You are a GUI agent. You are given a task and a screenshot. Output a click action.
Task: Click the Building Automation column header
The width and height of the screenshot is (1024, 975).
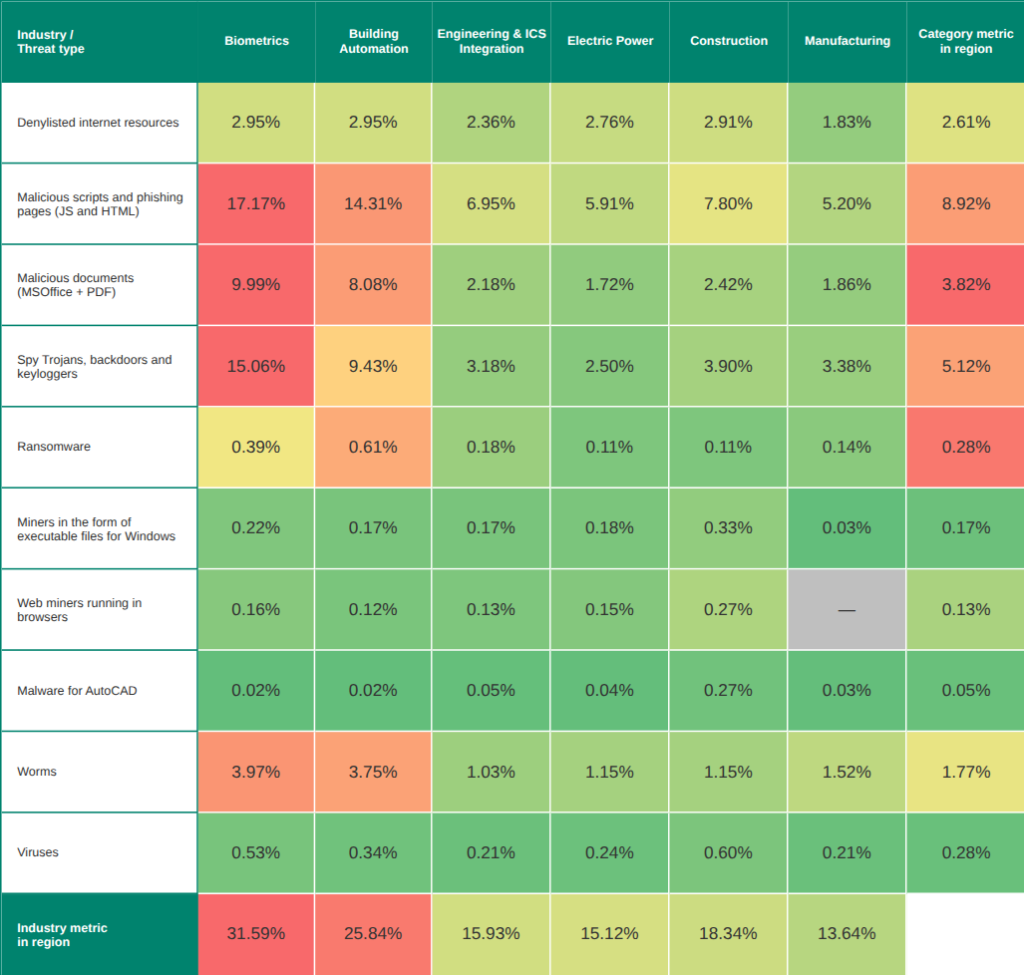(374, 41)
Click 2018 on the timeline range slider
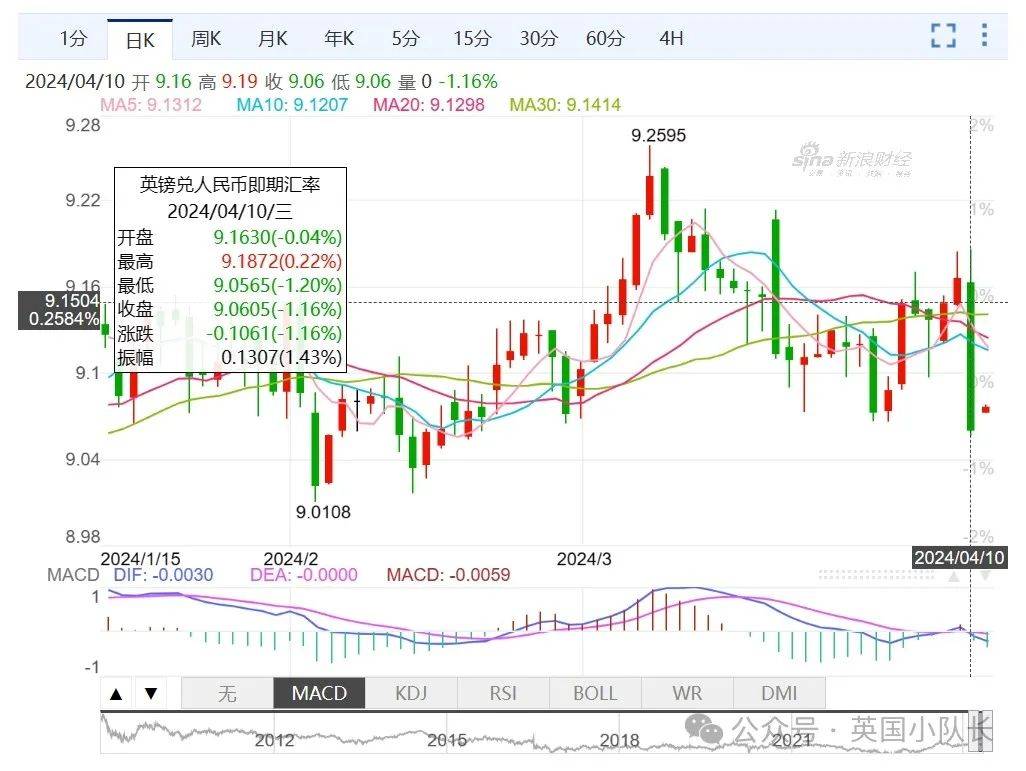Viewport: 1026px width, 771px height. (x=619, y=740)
...
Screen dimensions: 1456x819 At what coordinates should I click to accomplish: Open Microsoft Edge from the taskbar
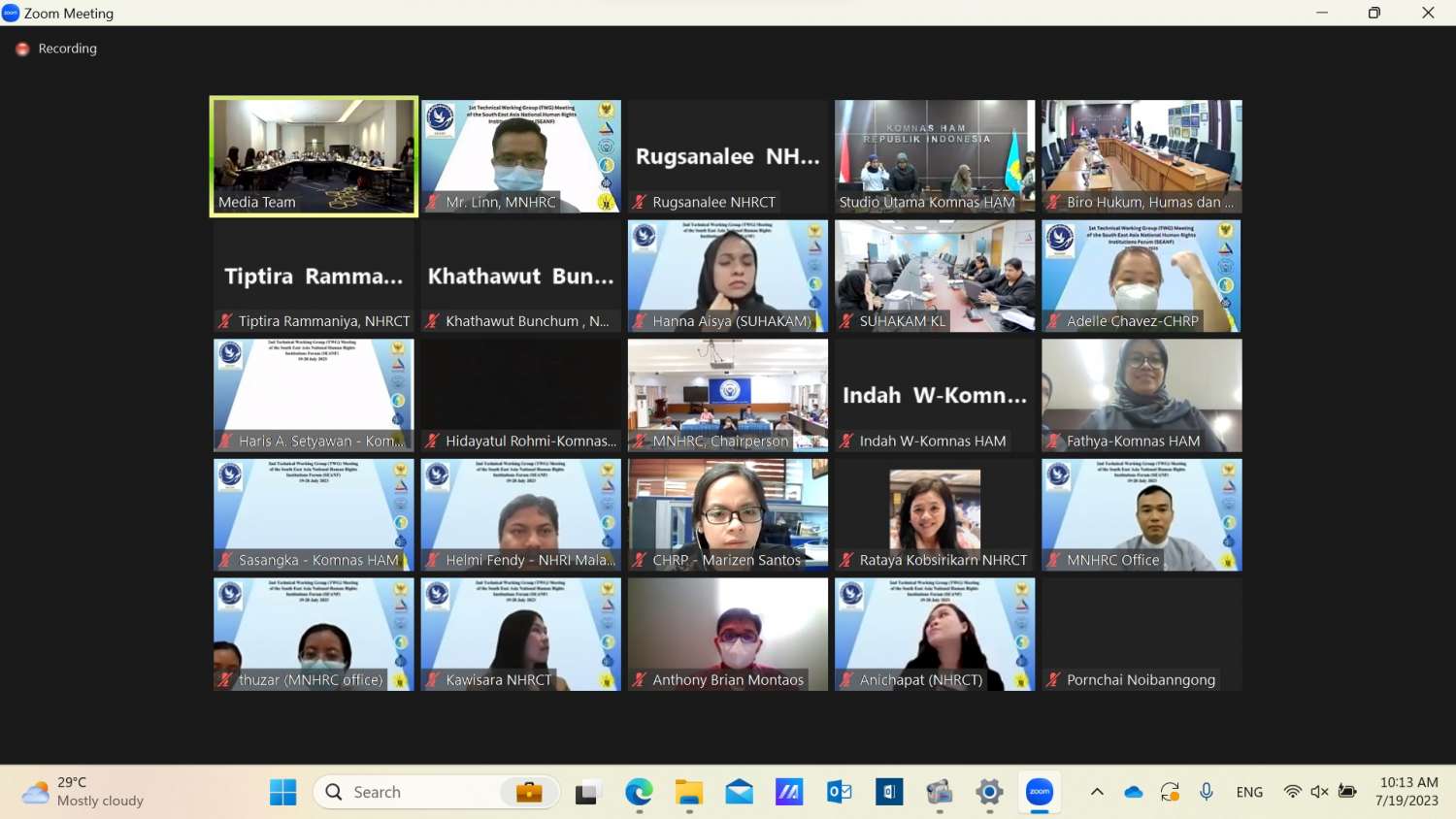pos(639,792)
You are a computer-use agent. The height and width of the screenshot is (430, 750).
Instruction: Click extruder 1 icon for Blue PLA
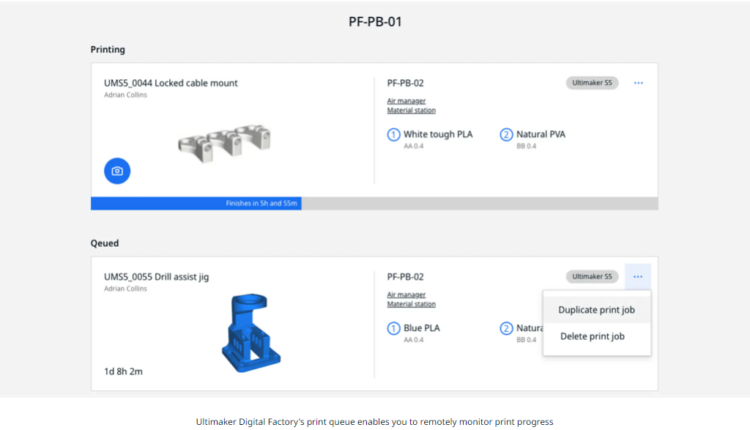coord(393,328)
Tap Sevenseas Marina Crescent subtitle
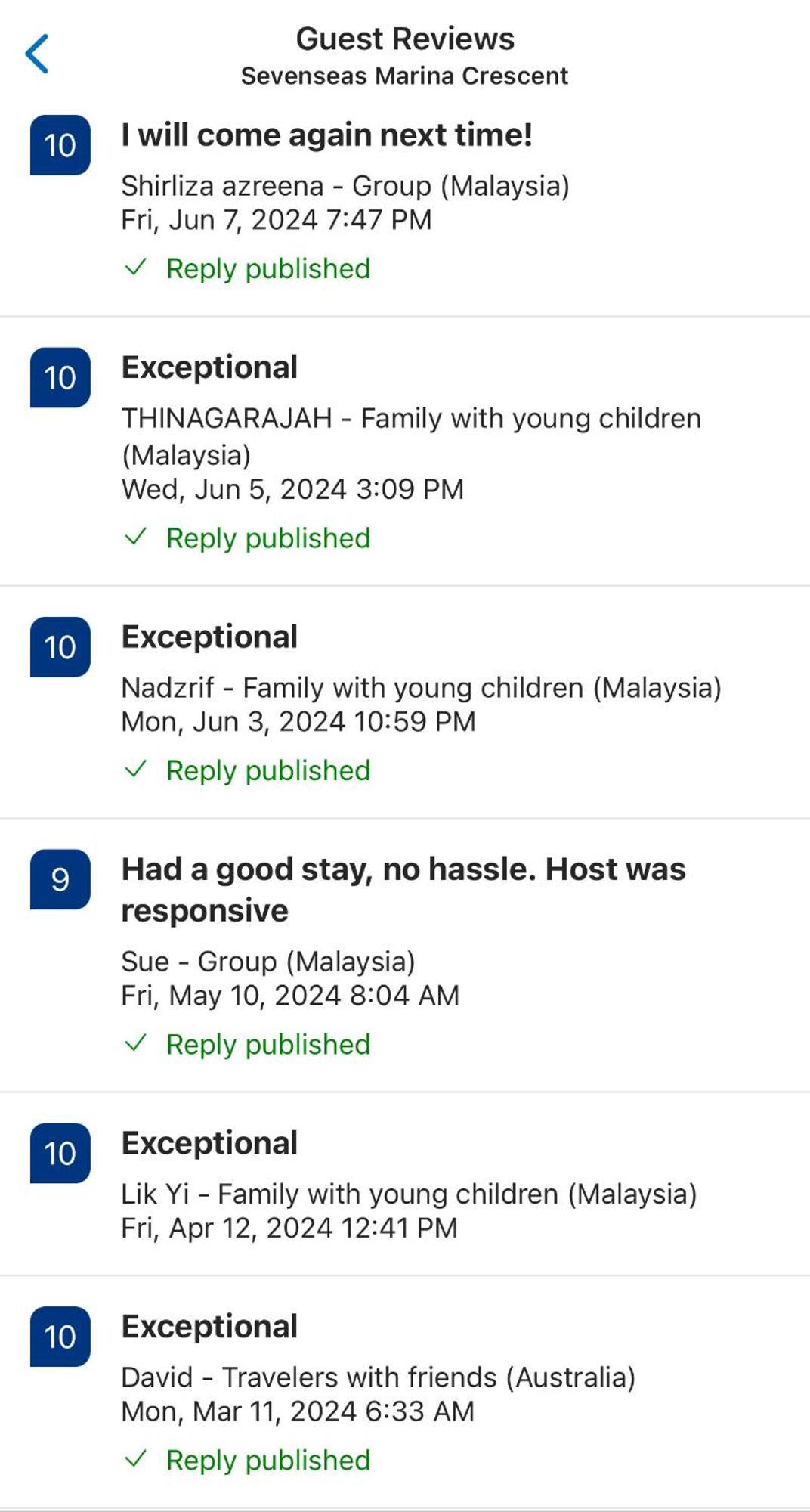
==
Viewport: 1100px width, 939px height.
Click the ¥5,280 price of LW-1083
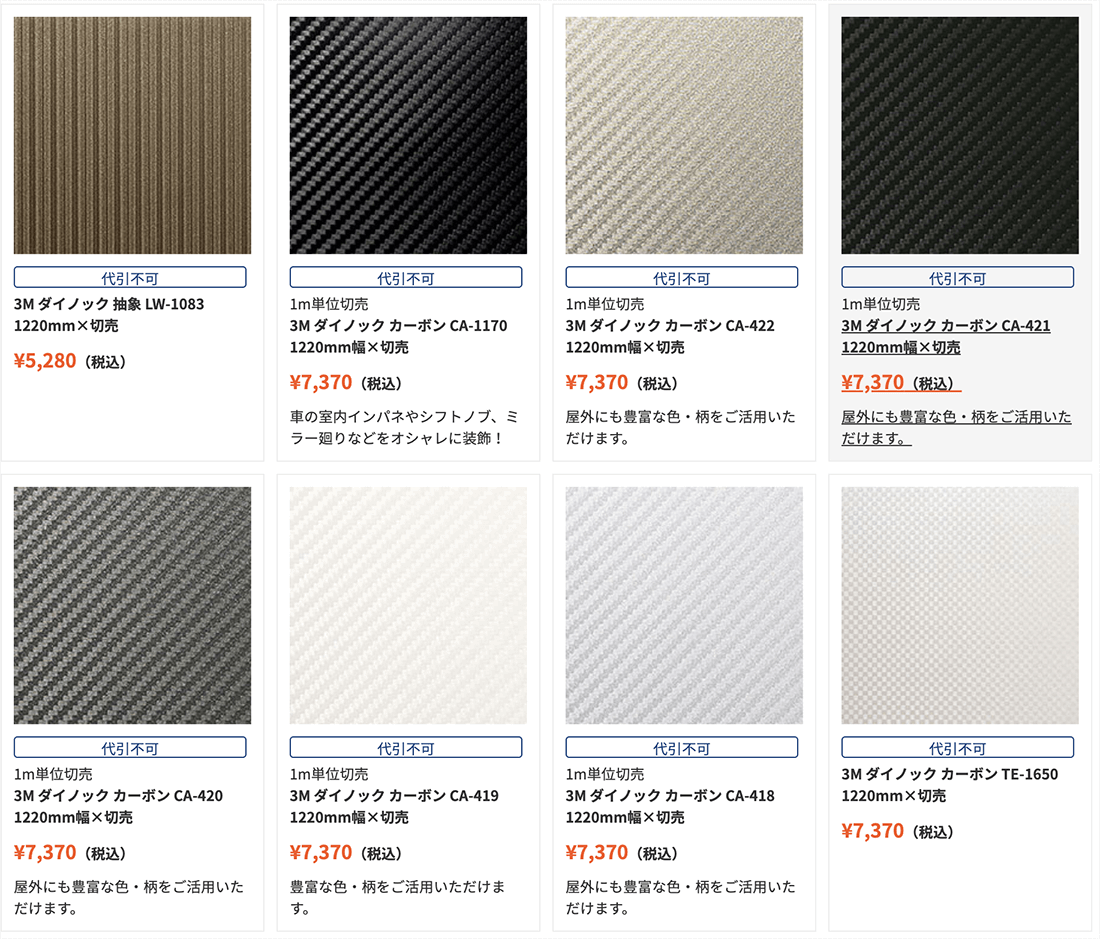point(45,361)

| WHAT IS EXPECTED |
Starting from the data above, filter for lines with "agent" and copy each one.

| ANSWER BOX |
You are a GUI agent. You are given a task and a screenshot. Output a click action.
You are a computer-use agent. The height and width of the screenshot is (430, 750).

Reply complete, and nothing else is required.